_Supplied passage_:

____________

It has been nearly two weeks since I have been discharged.
Going into hospital is often the place of respite for me. Its like I am a train that is about to break through the boom gates and fly off the tracks, but just in time my psychiatrist, AKA “my fat controller” changes the tracks. My course is diverted. In fact I come to a crashing stop. The world is thrown forward.
So how do I feel now. The “outside world” as we inpatients call it. Is so incredibly hard. I want to be back on the inside, despite my tears at every admission.
Life in hospital is so easy. The roles of consumer, advocate, teacher, academic, wife, pet owner, small shop owner, church participant, friend, daughter and carer. Just become one, the consumer. The role that is totally focused on myself.
And that train that had its tracks changed, well now that its back on the outside, it feels like its back on the same tracks.
The funny thing is, we are most concerned about people who are in hospital. Its like the suicide attempt is the “oh shit moment, they really are struggling”. “So lets show this person how much we care and tell them how much we love them and how much we need them”.

____________

_Activity 1_: Rewrite the hospital discharge post from "Going into hospital" up to and including "the same tracks.", changing "train" to "locomotive".
_Activity 2_: List every phrase that the hospital discharge post sets in quotation marks.
_Activity 3_: Continue the hospital discharge post from its last sentence.
The rows below have nothing to do with the hospital discharge post.

_Dataset entries_:
____________

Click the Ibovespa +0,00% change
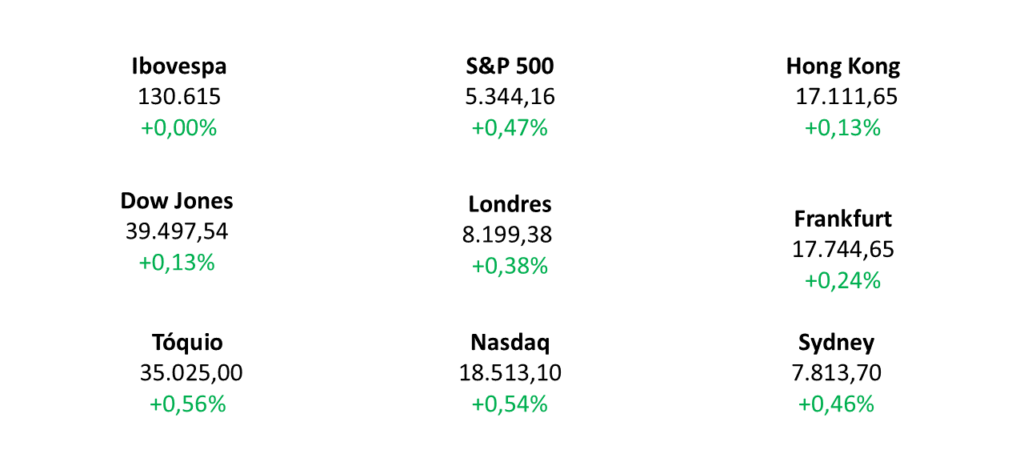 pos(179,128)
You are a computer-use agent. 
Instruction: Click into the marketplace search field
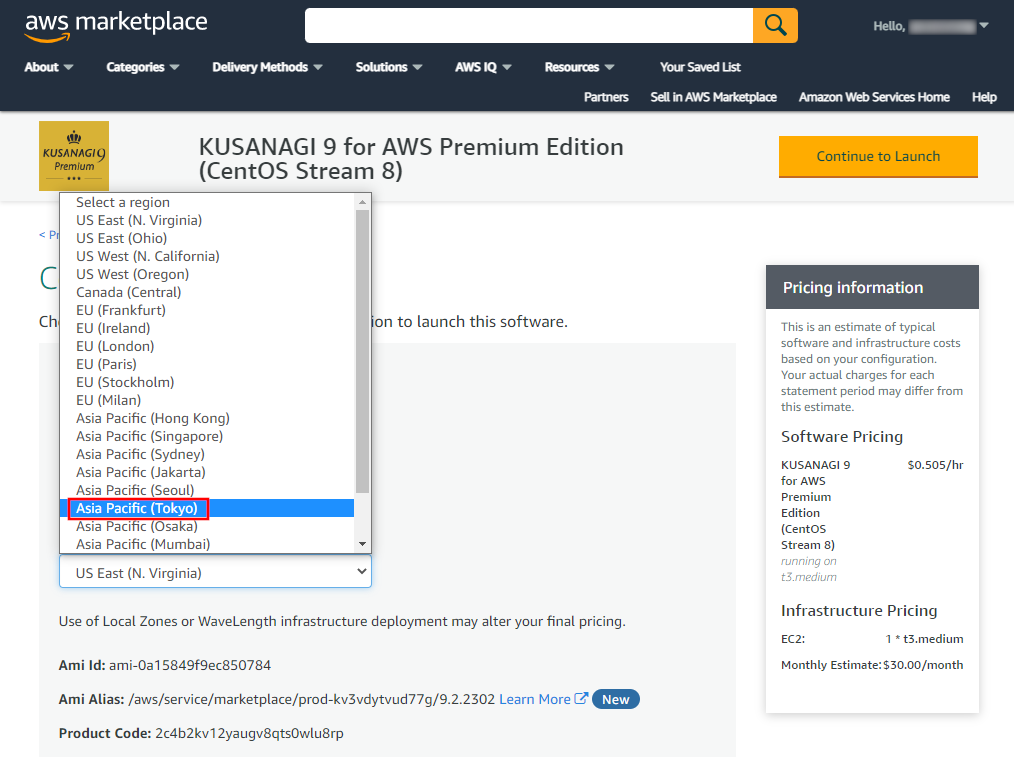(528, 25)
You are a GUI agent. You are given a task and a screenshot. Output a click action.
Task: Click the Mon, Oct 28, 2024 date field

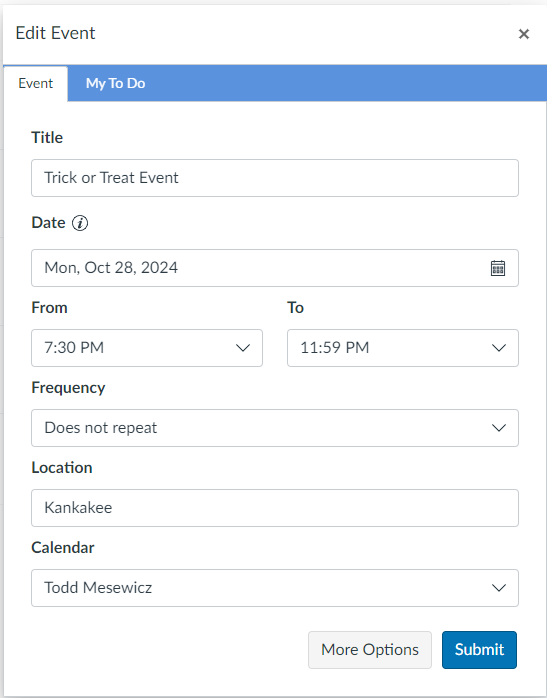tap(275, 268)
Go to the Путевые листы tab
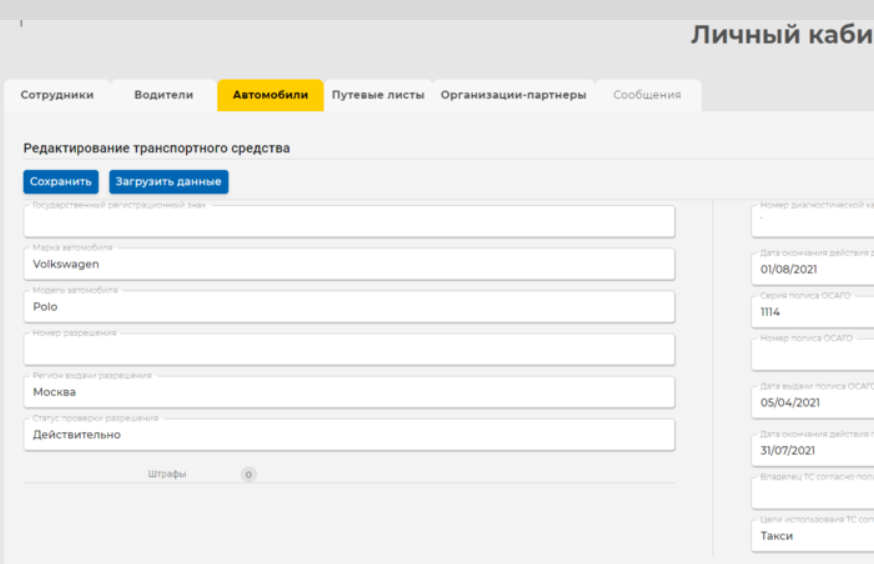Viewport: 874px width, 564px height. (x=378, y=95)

____________

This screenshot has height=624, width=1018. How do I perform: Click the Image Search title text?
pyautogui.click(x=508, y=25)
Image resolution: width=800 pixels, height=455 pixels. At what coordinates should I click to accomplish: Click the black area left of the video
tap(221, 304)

____________

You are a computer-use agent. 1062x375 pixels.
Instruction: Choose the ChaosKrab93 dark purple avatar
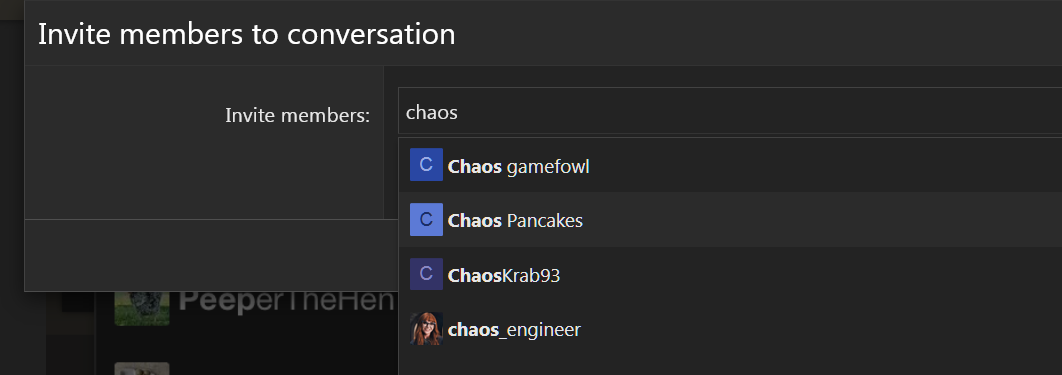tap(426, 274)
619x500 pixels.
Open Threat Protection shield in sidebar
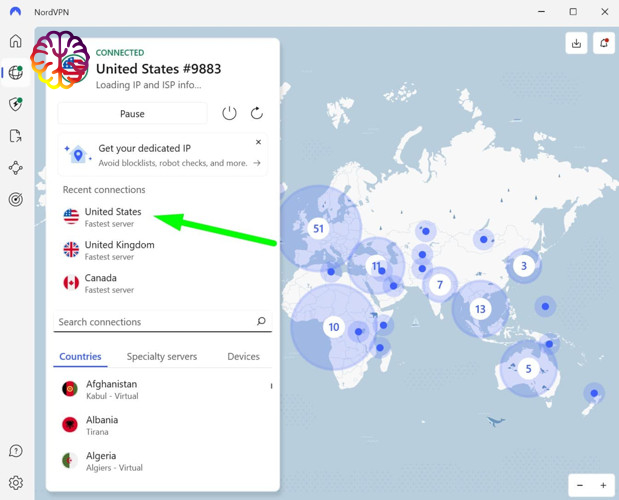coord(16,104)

____________

_Answer section 1_:
Going into hospital is often the place of respite for me. Its like I am a locomotive that is about to break through the boom gates and fly off the tracks, but just in time my psychiatrist, AKA “my fat controller” changes the tracks. My course is diverted. In fact I come to a crashing stop. The world is thrown forward.
So how do I feel now. The “outside world” as we inpatients call it. Is so incredibly hard. I want to be back on the inside, despite my tears at every admission.
Life in hospital is so easy. The roles of consumer, advocate, teacher, academic, wife, pet owner, small shop owner, church participant, friend, daughter and carer. Just become one, the consumer. The role that is totally focused on myself.
And that locomotive that had its tracks changed, well now that its back on the outside, it feels like its back on the same tracks.

_Answer section 2_:
“my fat controller”
“outside world”
“oh shit moment, they really are struggling”
“So lets show this person how much we care and tell them how much we love them and how much we need them”

_Answer section 3_:
BUT have they not been struggling the whole time? Have we had our shades on. The closest friends I have in my life are the ones who do not jump and go crazy that I am in hospital again. Sometimes I might not even hear from them in hospital.
Because they know I need to just focus on me. They are the people who help me get the train going once I am out. Who love the train wreck in motion.
Every time I go to hospital I am bombarded with statements from friends and family such as, “I thought you were doing better, what happened? Can I come see you (family or friends I haven’t heard or seen from in ages)”. Even the day before I tried to end my life “you look good” “you sound good”.
Its a delusion we tell ourselves… “they are okay”, therefore I don’t need to help.
And now that I am out. “thats fantastic you are out”, “are you back at work, that great”, “you look good”.
I read somewhere that most suicide victims had one person aware that they were going to take their life. But I really question how mindful we are at paying attention to others. Perhaps a flickering thought of “I think this person is not okay” might cross your mind. Instead of ignoring it, invest in it.
So really just as the people on the inside need help, more desperately its the people who are struggling on the outside who need the support. We need the help BEFORE the crisis event. Because others unlike the ‘lucky me’ do not have a fat controller like Thomas who can change the rails to a station for a service called hospital, where there are no passengers but mind mechanics.
Just as two weeks ago I had everything done for me in hospital. My cooking, cleaning, no house hold chores, no work, just therapy. I couldn’t believe how tired I was just from doing therapy, the one role I had.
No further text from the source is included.